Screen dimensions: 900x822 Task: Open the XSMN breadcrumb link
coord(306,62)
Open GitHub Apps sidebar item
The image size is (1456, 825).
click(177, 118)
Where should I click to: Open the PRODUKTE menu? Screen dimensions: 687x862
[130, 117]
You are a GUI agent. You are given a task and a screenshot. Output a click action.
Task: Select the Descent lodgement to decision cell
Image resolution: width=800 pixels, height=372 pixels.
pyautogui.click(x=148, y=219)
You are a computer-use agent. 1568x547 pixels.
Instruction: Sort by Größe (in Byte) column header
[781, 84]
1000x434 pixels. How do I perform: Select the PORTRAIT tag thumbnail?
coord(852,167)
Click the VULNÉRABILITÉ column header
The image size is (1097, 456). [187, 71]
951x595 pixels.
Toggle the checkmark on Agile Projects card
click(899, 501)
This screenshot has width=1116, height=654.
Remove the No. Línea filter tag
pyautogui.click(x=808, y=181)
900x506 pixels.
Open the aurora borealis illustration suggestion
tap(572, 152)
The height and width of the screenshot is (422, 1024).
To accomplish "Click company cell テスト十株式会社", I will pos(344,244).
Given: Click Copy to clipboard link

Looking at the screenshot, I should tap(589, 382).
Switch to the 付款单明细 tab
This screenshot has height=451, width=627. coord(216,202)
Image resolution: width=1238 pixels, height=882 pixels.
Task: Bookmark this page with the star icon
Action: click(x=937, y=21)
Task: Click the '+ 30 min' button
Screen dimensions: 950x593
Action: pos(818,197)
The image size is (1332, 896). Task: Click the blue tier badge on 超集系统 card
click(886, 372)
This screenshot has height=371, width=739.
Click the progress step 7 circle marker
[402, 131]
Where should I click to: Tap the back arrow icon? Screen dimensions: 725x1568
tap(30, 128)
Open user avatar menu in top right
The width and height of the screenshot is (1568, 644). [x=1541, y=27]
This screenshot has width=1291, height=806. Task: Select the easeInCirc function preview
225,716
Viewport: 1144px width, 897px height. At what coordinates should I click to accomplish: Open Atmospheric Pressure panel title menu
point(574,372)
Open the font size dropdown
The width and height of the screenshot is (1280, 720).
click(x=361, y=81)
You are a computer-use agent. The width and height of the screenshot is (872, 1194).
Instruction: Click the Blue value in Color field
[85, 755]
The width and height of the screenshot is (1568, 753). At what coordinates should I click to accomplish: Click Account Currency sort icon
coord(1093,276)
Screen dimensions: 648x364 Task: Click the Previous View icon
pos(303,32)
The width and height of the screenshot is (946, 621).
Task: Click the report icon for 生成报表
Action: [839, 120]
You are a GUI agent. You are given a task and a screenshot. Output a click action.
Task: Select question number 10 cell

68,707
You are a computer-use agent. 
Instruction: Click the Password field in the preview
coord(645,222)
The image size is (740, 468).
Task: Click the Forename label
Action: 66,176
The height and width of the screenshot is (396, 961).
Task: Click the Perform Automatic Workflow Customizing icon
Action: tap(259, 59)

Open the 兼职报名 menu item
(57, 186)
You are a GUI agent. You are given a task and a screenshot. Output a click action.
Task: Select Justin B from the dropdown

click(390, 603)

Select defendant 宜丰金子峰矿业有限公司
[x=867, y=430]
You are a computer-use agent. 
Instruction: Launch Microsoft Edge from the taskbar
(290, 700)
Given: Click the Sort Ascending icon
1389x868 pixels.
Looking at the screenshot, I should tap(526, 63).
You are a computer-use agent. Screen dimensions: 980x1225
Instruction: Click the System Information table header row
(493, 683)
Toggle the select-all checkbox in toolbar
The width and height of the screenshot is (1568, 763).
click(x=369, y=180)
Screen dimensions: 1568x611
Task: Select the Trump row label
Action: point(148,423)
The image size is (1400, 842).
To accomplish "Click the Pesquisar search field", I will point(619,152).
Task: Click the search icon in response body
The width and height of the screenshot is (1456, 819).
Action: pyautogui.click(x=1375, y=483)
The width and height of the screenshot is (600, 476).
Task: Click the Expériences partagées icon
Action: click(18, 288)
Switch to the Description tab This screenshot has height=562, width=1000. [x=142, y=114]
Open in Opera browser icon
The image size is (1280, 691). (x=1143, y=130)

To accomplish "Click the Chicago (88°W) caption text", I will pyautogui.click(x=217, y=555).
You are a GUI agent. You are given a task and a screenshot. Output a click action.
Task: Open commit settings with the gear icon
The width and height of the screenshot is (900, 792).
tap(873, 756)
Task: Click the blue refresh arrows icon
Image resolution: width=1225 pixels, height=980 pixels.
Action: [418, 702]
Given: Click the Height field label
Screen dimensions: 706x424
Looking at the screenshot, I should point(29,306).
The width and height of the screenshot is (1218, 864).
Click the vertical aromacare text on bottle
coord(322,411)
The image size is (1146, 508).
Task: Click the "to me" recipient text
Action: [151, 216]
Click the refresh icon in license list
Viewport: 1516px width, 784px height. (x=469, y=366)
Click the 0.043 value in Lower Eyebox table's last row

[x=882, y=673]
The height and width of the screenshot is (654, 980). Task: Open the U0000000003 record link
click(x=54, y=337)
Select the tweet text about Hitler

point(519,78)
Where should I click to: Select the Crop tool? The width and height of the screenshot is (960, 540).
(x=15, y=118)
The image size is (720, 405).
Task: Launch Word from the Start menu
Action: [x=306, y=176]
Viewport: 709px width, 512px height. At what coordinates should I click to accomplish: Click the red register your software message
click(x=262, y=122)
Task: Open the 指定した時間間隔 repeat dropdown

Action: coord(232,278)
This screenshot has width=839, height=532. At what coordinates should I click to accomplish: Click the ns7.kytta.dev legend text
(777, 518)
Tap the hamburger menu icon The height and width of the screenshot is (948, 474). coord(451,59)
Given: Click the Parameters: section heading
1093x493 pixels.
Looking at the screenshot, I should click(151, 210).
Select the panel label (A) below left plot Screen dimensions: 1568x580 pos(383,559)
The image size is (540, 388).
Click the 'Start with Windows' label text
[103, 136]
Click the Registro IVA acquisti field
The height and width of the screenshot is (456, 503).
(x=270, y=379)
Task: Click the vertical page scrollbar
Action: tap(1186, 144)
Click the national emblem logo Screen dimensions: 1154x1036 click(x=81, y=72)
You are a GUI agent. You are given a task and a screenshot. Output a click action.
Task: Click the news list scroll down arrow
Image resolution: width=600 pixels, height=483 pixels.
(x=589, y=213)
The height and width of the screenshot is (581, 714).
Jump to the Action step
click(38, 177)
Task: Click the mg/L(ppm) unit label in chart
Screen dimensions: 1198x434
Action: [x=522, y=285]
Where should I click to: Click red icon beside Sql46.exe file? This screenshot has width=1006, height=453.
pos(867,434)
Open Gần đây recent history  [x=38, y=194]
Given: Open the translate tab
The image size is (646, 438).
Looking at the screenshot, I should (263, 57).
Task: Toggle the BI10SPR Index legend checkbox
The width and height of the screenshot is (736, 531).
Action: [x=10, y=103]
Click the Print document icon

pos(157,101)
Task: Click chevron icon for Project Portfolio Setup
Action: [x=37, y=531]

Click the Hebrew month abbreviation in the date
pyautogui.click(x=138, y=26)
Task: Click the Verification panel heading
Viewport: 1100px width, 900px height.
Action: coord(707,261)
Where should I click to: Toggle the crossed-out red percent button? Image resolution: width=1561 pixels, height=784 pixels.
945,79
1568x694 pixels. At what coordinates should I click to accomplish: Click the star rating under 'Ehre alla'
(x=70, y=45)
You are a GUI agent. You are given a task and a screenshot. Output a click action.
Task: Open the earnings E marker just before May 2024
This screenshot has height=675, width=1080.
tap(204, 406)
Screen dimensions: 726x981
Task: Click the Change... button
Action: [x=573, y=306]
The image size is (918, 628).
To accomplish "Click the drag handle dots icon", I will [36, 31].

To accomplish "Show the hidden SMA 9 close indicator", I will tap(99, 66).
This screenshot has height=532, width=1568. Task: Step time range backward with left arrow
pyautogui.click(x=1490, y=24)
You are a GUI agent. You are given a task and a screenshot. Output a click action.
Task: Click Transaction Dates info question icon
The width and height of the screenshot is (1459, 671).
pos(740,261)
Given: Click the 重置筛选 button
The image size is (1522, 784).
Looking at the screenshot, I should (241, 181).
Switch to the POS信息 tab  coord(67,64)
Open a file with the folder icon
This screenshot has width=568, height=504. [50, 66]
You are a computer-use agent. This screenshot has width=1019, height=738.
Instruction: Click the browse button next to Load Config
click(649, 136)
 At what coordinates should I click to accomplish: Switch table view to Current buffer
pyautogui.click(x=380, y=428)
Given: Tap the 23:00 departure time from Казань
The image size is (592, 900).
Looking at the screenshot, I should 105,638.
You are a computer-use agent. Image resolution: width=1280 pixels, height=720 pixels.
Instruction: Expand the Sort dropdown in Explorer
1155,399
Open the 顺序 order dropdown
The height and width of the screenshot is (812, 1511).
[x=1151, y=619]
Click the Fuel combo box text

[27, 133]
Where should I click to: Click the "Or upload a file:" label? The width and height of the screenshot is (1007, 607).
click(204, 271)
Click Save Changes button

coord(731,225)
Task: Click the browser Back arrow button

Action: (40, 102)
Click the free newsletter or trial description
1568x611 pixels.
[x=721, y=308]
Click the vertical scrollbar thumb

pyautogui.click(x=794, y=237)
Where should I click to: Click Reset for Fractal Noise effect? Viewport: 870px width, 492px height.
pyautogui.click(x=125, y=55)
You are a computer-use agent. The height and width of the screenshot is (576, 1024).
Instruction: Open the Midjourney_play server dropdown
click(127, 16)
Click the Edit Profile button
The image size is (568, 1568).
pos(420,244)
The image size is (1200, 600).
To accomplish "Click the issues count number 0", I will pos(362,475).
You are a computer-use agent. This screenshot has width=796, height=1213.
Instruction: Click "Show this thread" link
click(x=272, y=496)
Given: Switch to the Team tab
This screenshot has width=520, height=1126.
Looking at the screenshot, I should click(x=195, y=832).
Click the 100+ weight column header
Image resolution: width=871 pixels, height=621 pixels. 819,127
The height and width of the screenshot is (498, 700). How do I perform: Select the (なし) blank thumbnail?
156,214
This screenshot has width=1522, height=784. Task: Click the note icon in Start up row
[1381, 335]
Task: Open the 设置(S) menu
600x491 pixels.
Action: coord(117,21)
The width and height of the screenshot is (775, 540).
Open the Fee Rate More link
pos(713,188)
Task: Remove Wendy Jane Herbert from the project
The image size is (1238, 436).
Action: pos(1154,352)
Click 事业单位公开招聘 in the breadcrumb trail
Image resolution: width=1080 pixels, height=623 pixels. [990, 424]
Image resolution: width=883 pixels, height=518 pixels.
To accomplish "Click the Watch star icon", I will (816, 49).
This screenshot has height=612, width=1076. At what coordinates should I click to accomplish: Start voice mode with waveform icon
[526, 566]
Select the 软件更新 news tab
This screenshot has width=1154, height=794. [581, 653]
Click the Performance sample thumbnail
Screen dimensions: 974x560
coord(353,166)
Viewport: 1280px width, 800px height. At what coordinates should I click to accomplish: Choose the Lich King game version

### [Problem statement]
In the listing above, the lines from the one containing "The image size is (918, 628)." through the one containing "You are a computer-use agent. The height" must be set down exactly, with no other lines.

### [Exercise output]
The image size is (918, 628).
To accomplish "Click the drag handle dots icon", I will [36, 31].

To accomplish "Show the hidden SMA 9 close indicator", I will tap(99, 66).
This screenshot has height=532, width=1568. Task: Step time range backward with left arrow
pyautogui.click(x=1490, y=24)
You are a GUI agent. You are given a task and a screenshot. Output a click action.
Task: Click Transaction Dates info question icon
The width and height of the screenshot is (1459, 671).
pos(740,261)
Given: Click the 重置筛选 button
The image size is (1522, 784).
Looking at the screenshot, I should (241, 181).
Switch to the POS信息 tab  coord(67,64)
Open a file with the folder icon
This screenshot has width=568, height=504. [50, 66]
You are a computer-use agent. This screenshot has width=1019, height=738.
Instruction: Click the browse button next to Load Config
click(649, 136)
 At what coordinates should I click to accomplish: Switch table view to Current buffer
pyautogui.click(x=380, y=428)
Given: Tap the 23:00 departure time from Казань
The image size is (592, 900).
Looking at the screenshot, I should 105,638.
You are a computer-use agent. Image resolution: width=1280 pixels, height=720 pixels.
Instruction: Expand the Sort dropdown in Explorer
1155,399
Open the 顺序 order dropdown
The height and width of the screenshot is (812, 1511).
[x=1151, y=619]
Click the Fuel combo box text

[27, 133]
Where should I click to: Click the "Or upload a file:" label? The width and height of the screenshot is (1007, 607).
click(204, 271)
Click Save Changes button

coord(731,225)
Task: Click the browser Back arrow button

Action: (40, 102)
Click the free newsletter or trial description
1568x611 pixels.
[x=721, y=308]
Click the vertical scrollbar thumb

pyautogui.click(x=794, y=237)
Where should I click to: Click Reset for Fractal Noise effect? Viewport: 870px width, 492px height.
pyautogui.click(x=125, y=55)
You are a computer-use agent. The height and width of the screenshot is (576, 1024).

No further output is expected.